▶ **Work to complete**: Repeat the entries exactly. Leave nothing out.

▶ **Data for analysis**:

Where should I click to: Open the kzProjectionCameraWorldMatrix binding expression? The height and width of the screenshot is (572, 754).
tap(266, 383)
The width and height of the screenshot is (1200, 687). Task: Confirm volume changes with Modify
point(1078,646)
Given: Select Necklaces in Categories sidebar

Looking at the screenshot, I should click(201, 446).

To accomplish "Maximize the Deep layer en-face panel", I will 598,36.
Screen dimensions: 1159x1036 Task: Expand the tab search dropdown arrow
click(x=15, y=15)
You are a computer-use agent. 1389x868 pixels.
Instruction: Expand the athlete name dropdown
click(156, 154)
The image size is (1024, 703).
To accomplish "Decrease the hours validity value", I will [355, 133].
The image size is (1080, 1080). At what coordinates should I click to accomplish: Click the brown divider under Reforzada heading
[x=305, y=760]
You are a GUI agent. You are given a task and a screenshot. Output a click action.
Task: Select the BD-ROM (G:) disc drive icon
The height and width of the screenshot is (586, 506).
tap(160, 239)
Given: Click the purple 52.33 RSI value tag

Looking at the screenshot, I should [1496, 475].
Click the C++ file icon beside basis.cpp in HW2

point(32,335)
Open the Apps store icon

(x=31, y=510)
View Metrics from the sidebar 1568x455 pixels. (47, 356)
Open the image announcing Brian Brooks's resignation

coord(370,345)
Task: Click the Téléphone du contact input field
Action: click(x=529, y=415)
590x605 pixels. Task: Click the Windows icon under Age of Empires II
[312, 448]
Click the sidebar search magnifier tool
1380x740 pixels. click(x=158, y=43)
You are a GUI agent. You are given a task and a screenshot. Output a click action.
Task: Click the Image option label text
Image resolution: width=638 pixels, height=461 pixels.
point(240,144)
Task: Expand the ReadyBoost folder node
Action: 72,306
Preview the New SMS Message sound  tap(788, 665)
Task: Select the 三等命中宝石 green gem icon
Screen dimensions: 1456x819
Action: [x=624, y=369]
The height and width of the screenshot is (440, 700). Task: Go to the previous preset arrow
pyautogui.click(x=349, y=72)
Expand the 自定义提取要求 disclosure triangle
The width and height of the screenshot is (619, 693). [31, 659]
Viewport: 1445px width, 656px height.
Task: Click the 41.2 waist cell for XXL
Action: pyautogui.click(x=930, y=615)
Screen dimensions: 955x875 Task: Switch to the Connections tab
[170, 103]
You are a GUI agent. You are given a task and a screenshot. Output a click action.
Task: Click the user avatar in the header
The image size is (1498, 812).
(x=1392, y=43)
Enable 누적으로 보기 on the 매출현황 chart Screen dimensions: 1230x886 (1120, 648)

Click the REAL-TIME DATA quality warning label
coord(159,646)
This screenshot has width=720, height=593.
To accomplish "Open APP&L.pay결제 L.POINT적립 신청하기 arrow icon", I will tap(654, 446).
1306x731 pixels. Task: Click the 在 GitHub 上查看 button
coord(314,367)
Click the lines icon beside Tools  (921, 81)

▶ **Solution for this task**:
Where should I click to: Open the kzProjectionCameraWorldMatrix binding expression? The height and width of the screenshot is (572, 754).
tap(266, 383)
The width and height of the screenshot is (1200, 687). Task: Confirm volume changes with Modify
point(1078,646)
Given: Select Necklaces in Categories sidebar

Looking at the screenshot, I should click(201, 446).

To accomplish "Maximize the Deep layer en-face panel", I will 598,36.
Screen dimensions: 1159x1036 Task: Expand the tab search dropdown arrow
click(x=15, y=15)
You are a computer-use agent. 1389x868 pixels.
Instruction: Expand the athlete name dropdown
click(156, 154)
The image size is (1024, 703).
To accomplish "Decrease the hours validity value", I will [355, 133].
The image size is (1080, 1080). At what coordinates should I click to accomplish: Click the brown divider under Reforzada heading
[x=305, y=760]
You are a GUI agent. You are given a task and a screenshot. Output a click action.
Task: Select the BD-ROM (G:) disc drive icon
The height and width of the screenshot is (586, 506).
tap(160, 239)
Given: Click the purple 52.33 RSI value tag

Looking at the screenshot, I should [1496, 475].
Click the C++ file icon beside basis.cpp in HW2

point(32,335)
Open the Apps store icon

(x=31, y=510)
View Metrics from the sidebar 1568x455 pixels. (47, 356)
Open the image announcing Brian Brooks's resignation

coord(370,345)
Task: Click the Téléphone du contact input field
Action: click(x=529, y=415)
590x605 pixels. Task: Click the Windows icon under Age of Empires II
[312, 448]
Click the sidebar search magnifier tool
1380x740 pixels. click(x=158, y=43)
You are a GUI agent. You are given a task and a screenshot. Output a click action.
Task: Click the Image option label text
Image resolution: width=638 pixels, height=461 pixels.
point(240,144)
Task: Expand the ReadyBoost folder node
Action: 72,306
Preview the New SMS Message sound  tap(788, 665)
Task: Select the 三等命中宝石 green gem icon
Screen dimensions: 1456x819
Action: [x=624, y=369]
The height and width of the screenshot is (440, 700). Task: Go to the previous preset arrow
pyautogui.click(x=349, y=72)
Expand the 自定义提取要求 disclosure triangle
The width and height of the screenshot is (619, 693). [31, 659]
Viewport: 1445px width, 656px height.
Task: Click the 41.2 waist cell for XXL
Action: pyautogui.click(x=930, y=615)
Screen dimensions: 955x875 Task: Switch to the Connections tab
[170, 103]
You are a GUI agent. You are given a task and a screenshot. Output a click action.
Task: Click the user avatar in the header
The image size is (1498, 812).
(x=1392, y=43)
Enable 누적으로 보기 on the 매출현황 chart Screen dimensions: 1230x886 (1120, 648)

Click the REAL-TIME DATA quality warning label
coord(159,646)
This screenshot has width=720, height=593.
To accomplish "Open APP&L.pay결제 L.POINT적립 신청하기 arrow icon", I will tap(654, 446).
1306x731 pixels. Task: Click the 在 GitHub 上查看 button
coord(314,367)
Click the lines icon beside Tools  (921, 81)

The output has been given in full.